With the Amazon Echo Plus now available, Amazon finally has a hub of its own for the smart home. I’m still convinced the Echo Plus is really meant for folks that don’t already have a hub controlling devices in their house, mainly because Amazon opted not to include a Z-Wave radio in the hub. Folks who already have smart home hubs likely already have some Z-Wave products; my front door lock uses Z-Wave for example, as does the Go Control garage door sensor I recently purchased (stay tuned for the review on that).

Those of us with smart home hubs are also already likely familiar with IFTTT, the service that lets you easily create “recipes” for automating devices, communications and data. But folks who buy an Echo Plus as their first smart home hub probably haven’t heard of IFTTT. And that got me thinking: Perhaps Amazon buying IFTTT would be the perfect FIT, er…. fit.

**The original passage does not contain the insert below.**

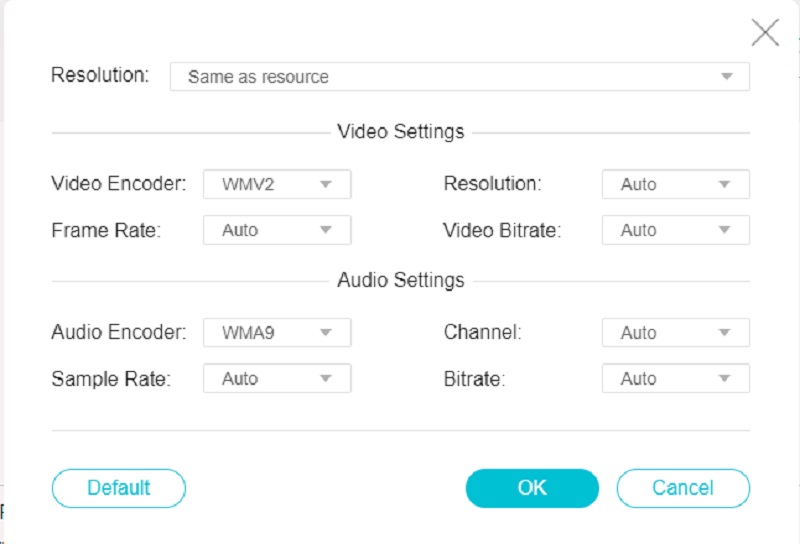Expand the Channel dropdown arrow
Viewport: 800px width, 544px height.
click(725, 333)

Last I checked, much of IFTTT back end already runs on Amazon Web Services, so there wouldn’t be a large technical effort or change if such a deal were to happen. Here’s a diagram from the IFTTT engineering team back in 2015 illustrating all of the moving parts.

The thing is, Amazon today doesn’t get any of the data out of IFTTT’s AWS usage. At least not that I can tell from reading the AWS Data Privacy site, which says,”Customers maintain ownership of their customer content and select which AWS services process, store and host their customer content. We do not access or use customer content for any purpose other than as legally required and for maintaining the AWS services and providing them to our customers and their end users. We never use customer content or derive information from it for marketing or advertising.”

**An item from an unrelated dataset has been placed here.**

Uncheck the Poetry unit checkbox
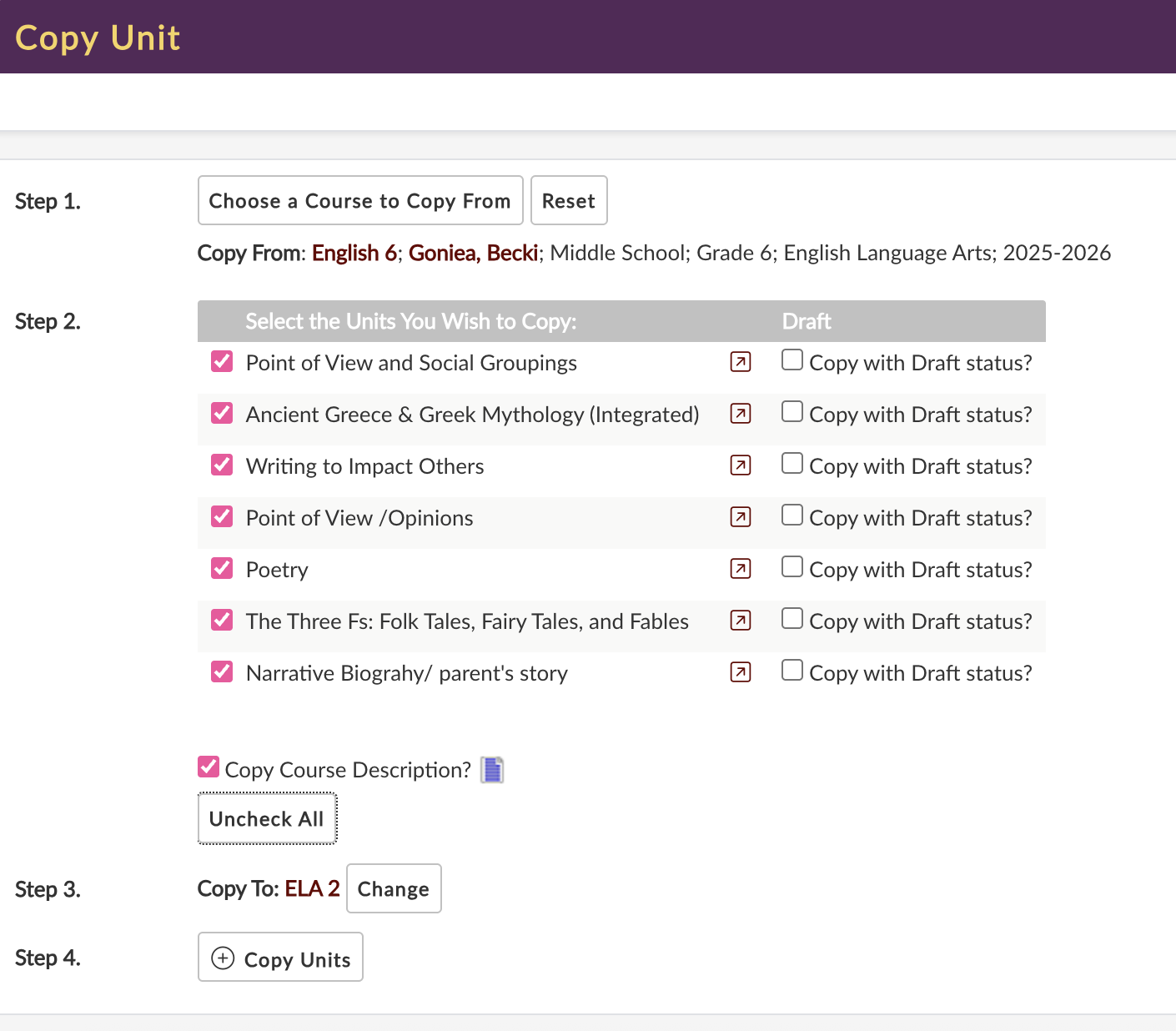coord(222,568)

So any potential deal would provide Amazon ownership of the IFTTT data that’s flowing to connected devices, services, and notifications. That helps Amazon understand which “things” its customers are connecting.This could provide opportunities for Amazon to sell hardware or products that can assist with its customer’s home automation goals. Do we, as customers of IFTTT necessarily want that? Obviously, that’s debatable but for now I’m removing my “consumer” hat to think about this scenario.

And if I’m really doing that, I’m going to with a thought that the consumer me really doesn’t like, but here it goes: With a purchase of IFTTT, Amazon could make the service exclusive to its own devices. Again, that’s not something I’d want to hear as an IFTTT user but let’s think about it from Amazon’s standpoint.

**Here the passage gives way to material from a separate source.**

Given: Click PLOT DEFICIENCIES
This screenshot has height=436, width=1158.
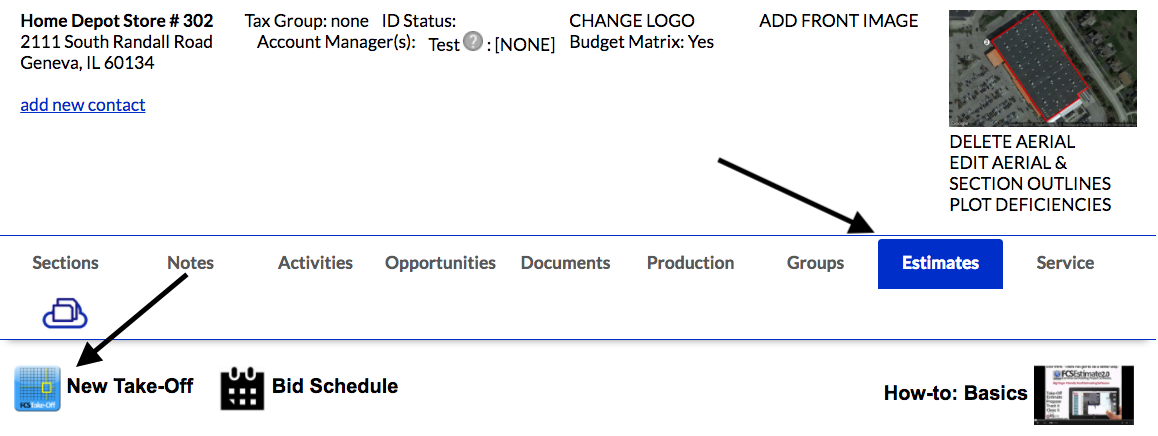Looking at the screenshot, I should point(1030,205).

This exclusivity could be the true third pillar of Amazon’s Echo plans as a platform, the first being Alexa Voice Services and the second being Alexa Skills. With a simple-for-the-masses tool to create unique automations, Amazon would have a powerful smart home ecosystem for both developers and everyday consumers. And that could be a huge advantage compared to Amazon’s rivals.

Would it be feasible for Amazon to purchase IFTTT from a financial standpoint? Absolutely. IFTTT has raised $ 33.8 million to date, and if the investors wanted a 10x return, as an example, it would only cost Amazon $ 338 million for the purchase. Amazon ended its last financial quarter with $ 12.8 billion in cash and cash equivalents, so the investment wouldn’t be held back by the balance sheet.

I’m betting someone buys IFTTT at some point, although the company could always go public before that happens. Regardless, Amazon would be well served to grab IFTTT before a competitor does, helping to keep building up on the momentum Amazon has in our smart homes.